** What to do **
Output, word for word, the line that contains "Buy gift card (303, 1291)" and all lines following it to the end of the listing. Drop the pictures.
= Beginning of Section =
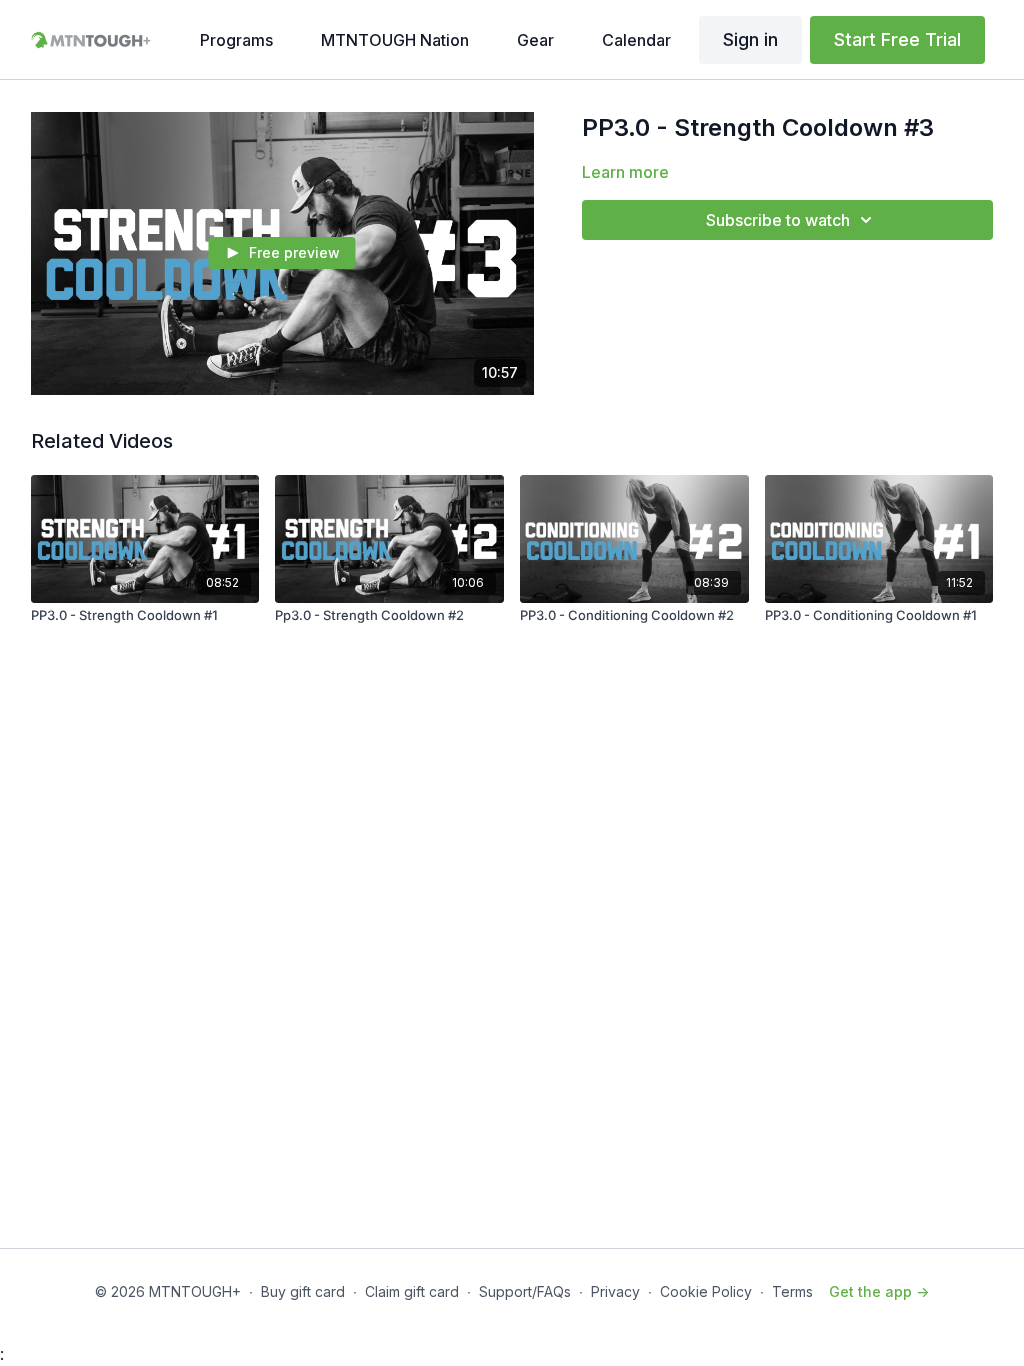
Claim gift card (412, 1291)
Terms (792, 1291)
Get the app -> (879, 1291)
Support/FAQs (525, 1291)
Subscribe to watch (778, 220)
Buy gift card (303, 1291)
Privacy (615, 1291)
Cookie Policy (706, 1291)
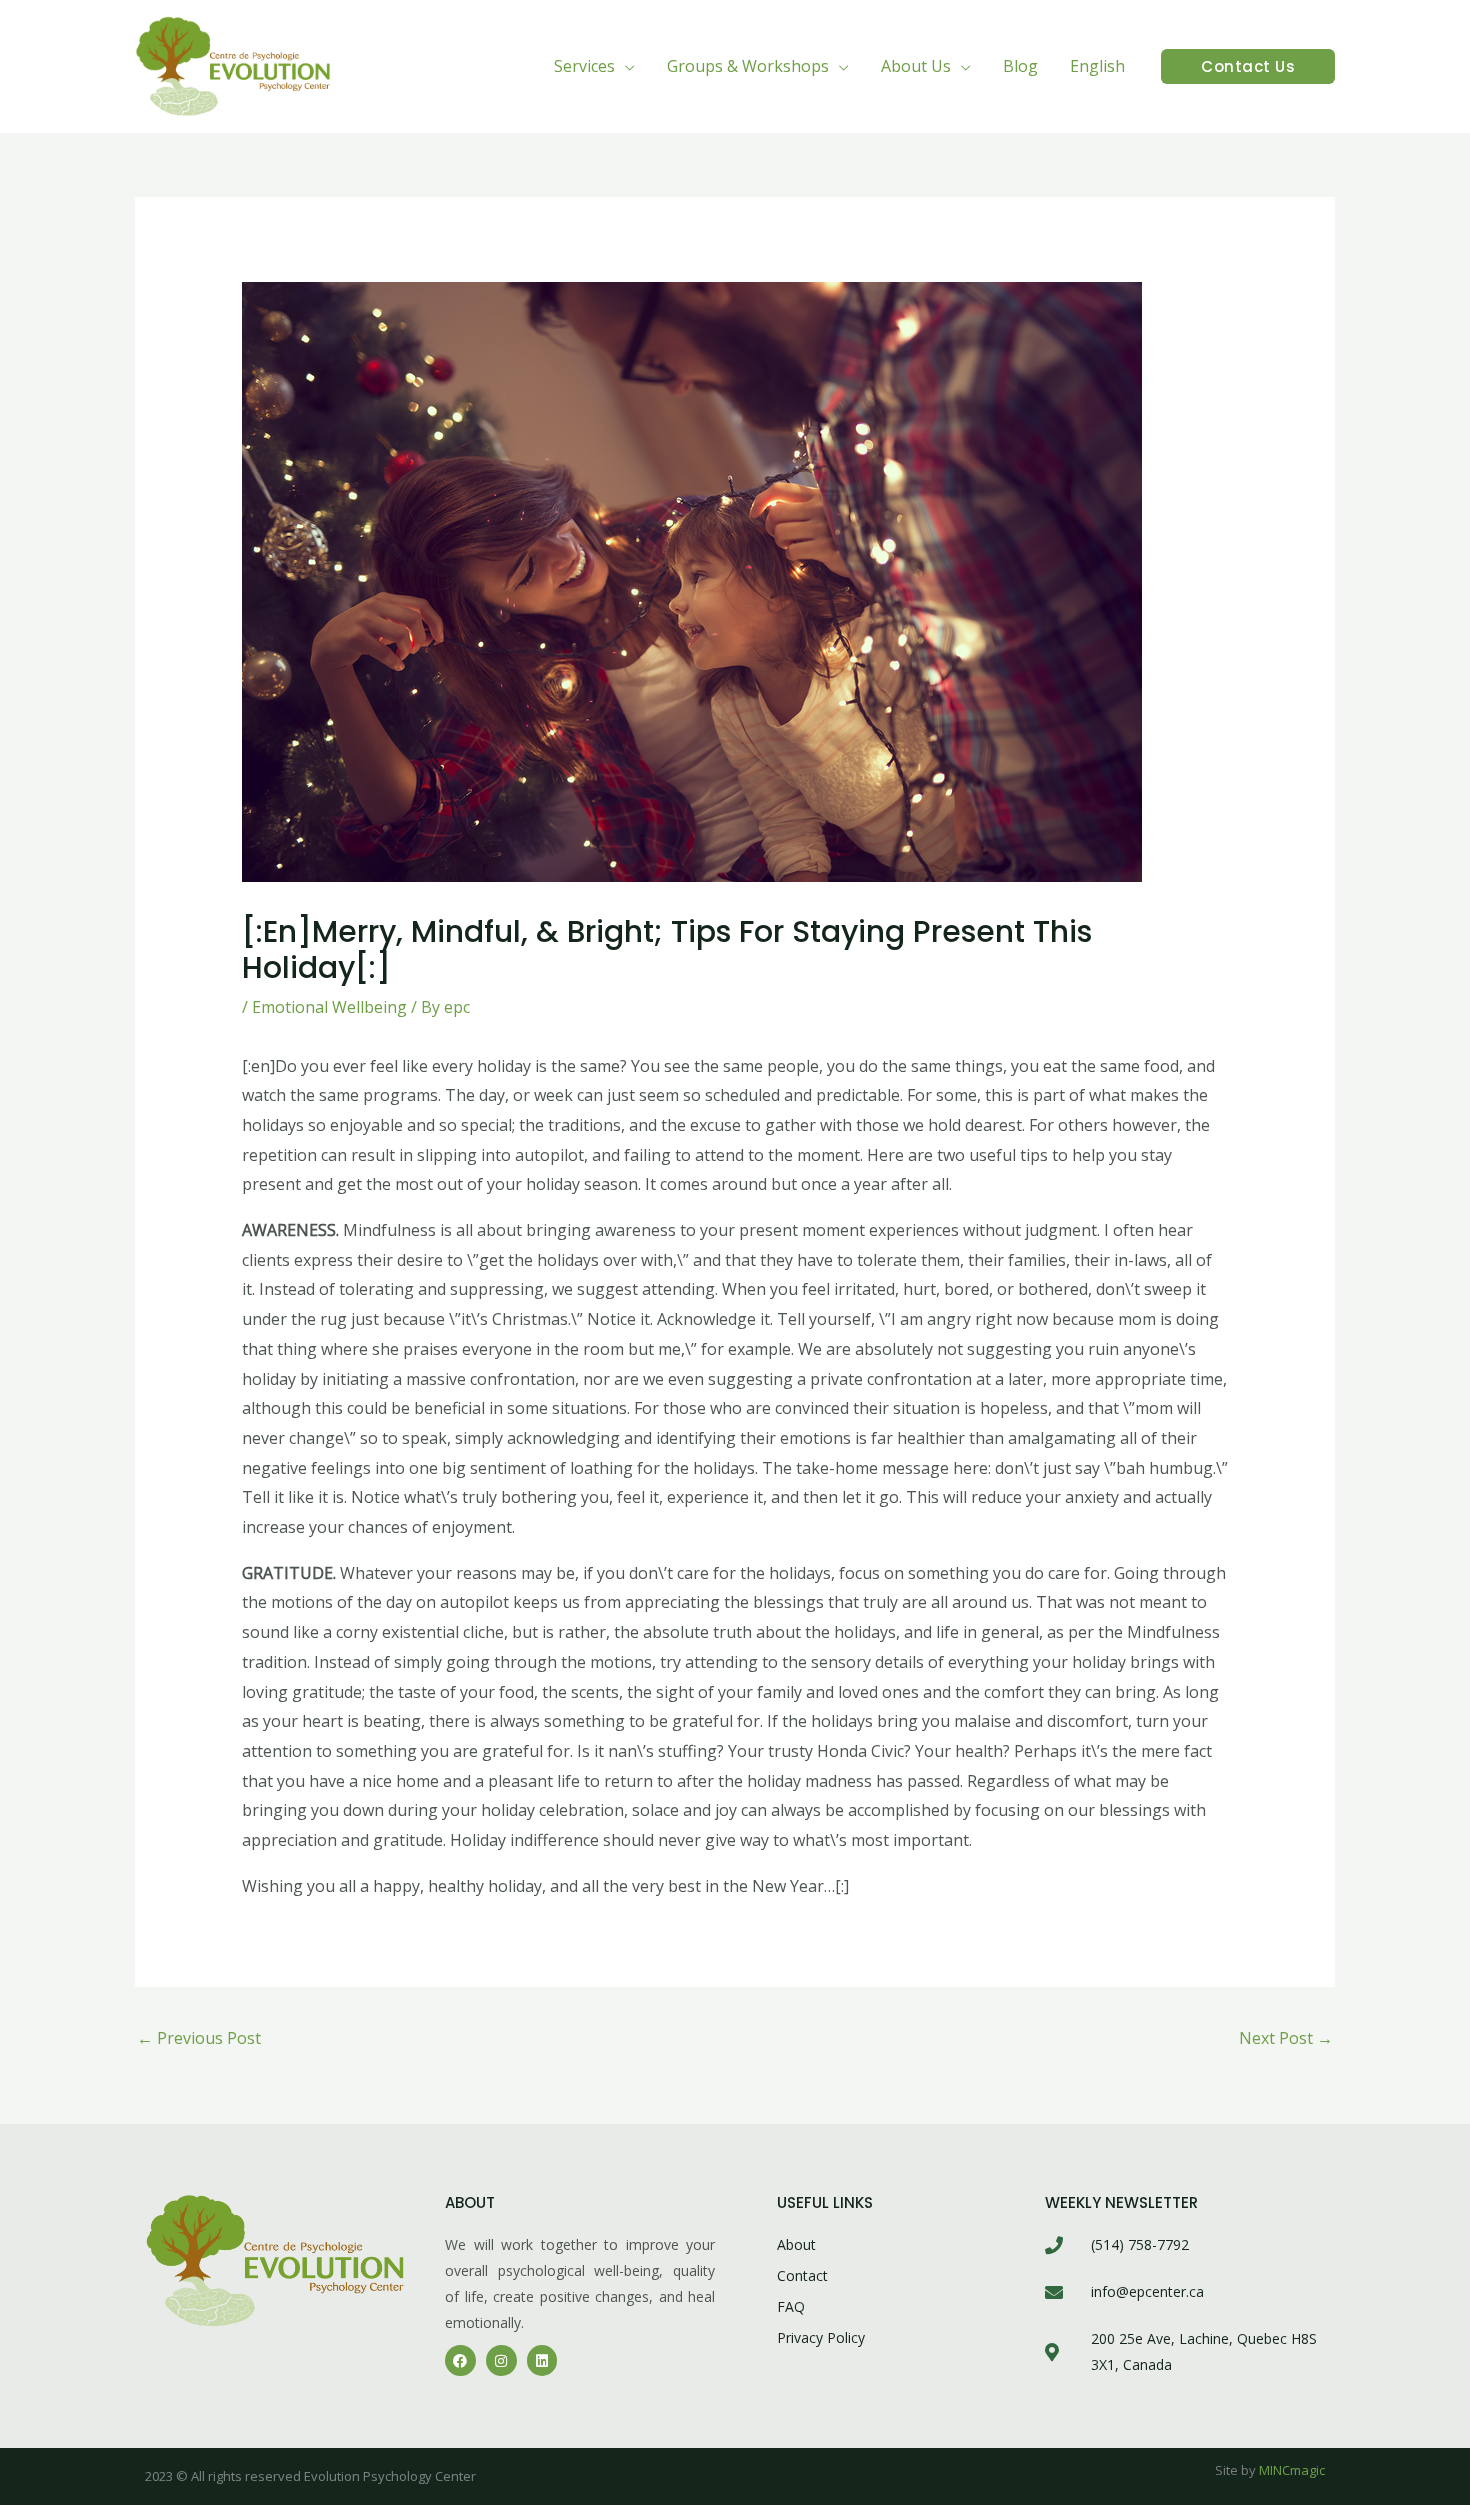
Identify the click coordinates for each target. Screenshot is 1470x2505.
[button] (625, 66)
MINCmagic (1292, 2470)
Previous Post (199, 2038)
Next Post (1286, 2038)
= End of Section =
** Solution to the problem **
Buy gift card (303, 1291)
Privacy (615, 1291)
Cookie Policy (706, 1291)
Identify the click coordinates for each target. Screenshot is 1470x2505.
[button] (625, 66)
MINCmagic (1292, 2470)
Previous Post (199, 2038)
Next Post (1286, 2038)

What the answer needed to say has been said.